Training hangs on multi-gpu during loss.backward()

KelS · September 24, 2020, 11:19am

Hi all,

I am very much in distress because I have been searching on forums and github issues for solution but still haven’t come across any. I am using a machine with 2x RTX 2080TI. However, when I run my set of codes for multi-gpu using nn.DataParallel, it hangs on the loss.backwards() line of code. It runs fine on single-gpu though, without any issues. This loss function is custom and works as issued on the author’s github page.

I have another set of codes(different work) that can run on both multi-gpu and single-gpu without issues.

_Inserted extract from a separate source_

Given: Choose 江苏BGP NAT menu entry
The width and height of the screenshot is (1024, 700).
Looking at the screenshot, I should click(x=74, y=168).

The difference between this two set of codes are, the one with problems in multi-gpu is actually a custom focal loss nn module, where as the other set of codes which works both in single and multi gpu is based on NN.BCELoss().

May I know what’s going on? What should I look into to diagnose this problem? I am really really clueless and in a lot of anxiety due to deadlines coming up.

Thank you.

KelS · September 25, 2020, 4:26am

Hi all,

I’ve tried running the original codes that utilizes multiprocessing functions on the multi-gpu setup and it works perfectly fine. In my modified set of codes, I’ve modified it to not go through multiprocessing (as I was originally based on Windows, then i shifted to Ubuntu).

May I know if there’s any modules that are required when running on ubuntu? I am very new to ubuntu and I am clueless to where I should start when programming deep learning models.

Thank you.

winchest · March 11, 2023, 2:33am

HI! I had the same problem Did u fix it?

KelS · March 11, 2023, 4:28am

Hi, I am no longer in this field of work but from what I remember, the two GPUs that I had wasn’t setup properly. What I did was to go through detailed tutorials on setting up a dual GPU setup on Ubuntu.

Sorry if this isn’t much of a help. All the best